◆ Brief ◆
Only the lines from the one with "You are a computer-use" to the end of the data below should be given again, exactly, with both ends included and pictures omitted.

◆ Data for this task ◆

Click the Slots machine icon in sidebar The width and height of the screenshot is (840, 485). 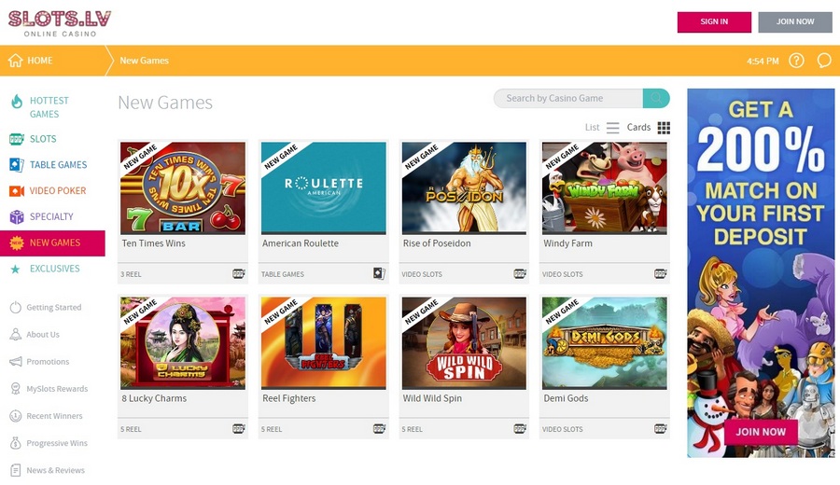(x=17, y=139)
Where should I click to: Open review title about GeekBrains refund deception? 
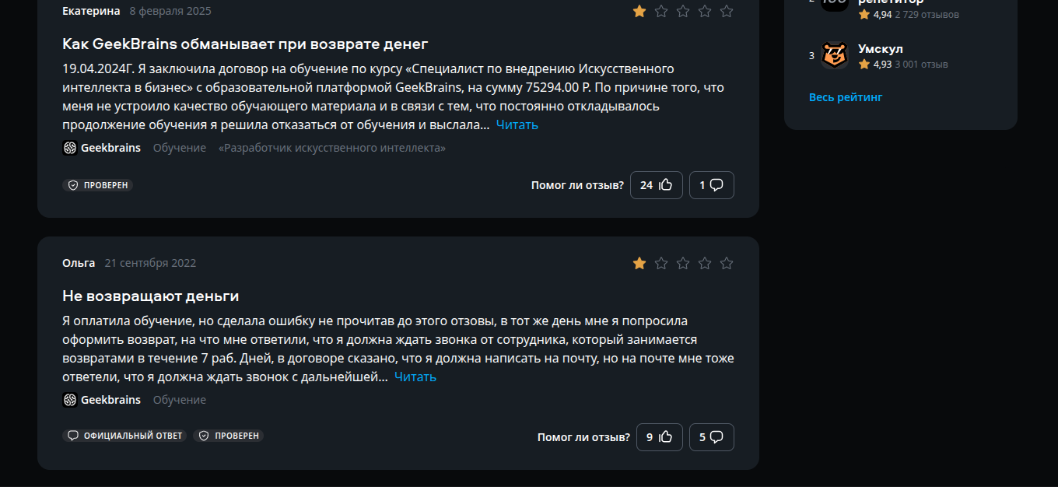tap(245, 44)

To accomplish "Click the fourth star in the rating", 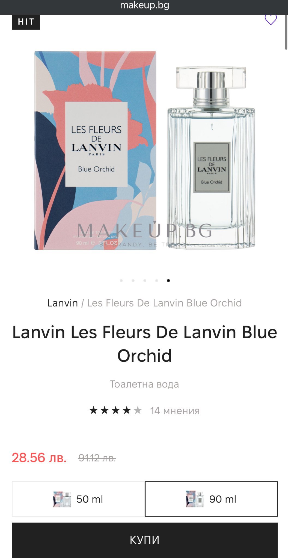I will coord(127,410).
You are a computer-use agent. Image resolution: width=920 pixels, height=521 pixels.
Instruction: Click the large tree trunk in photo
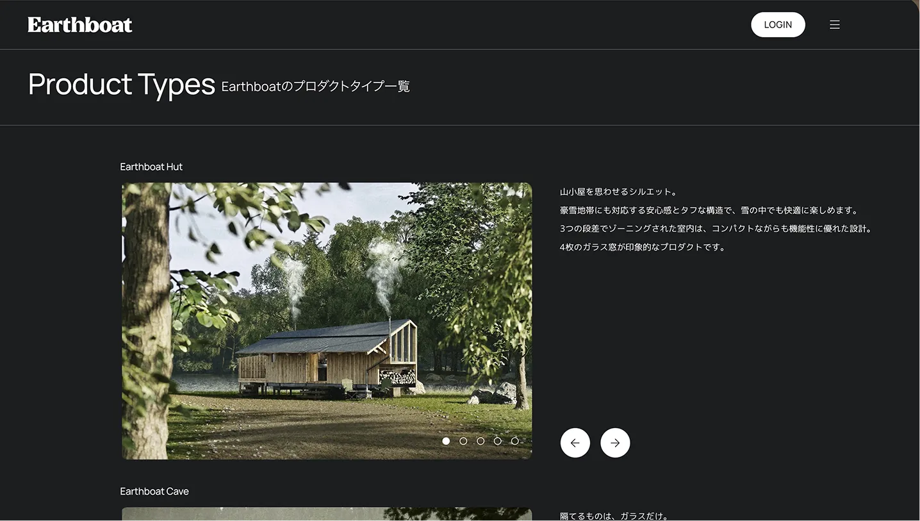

◆ Output for this task ◆
You are a computer-use agent. Image resolution: width=920 pixels, height=521 pixels.
Instruction: Click the large tree trunk in photo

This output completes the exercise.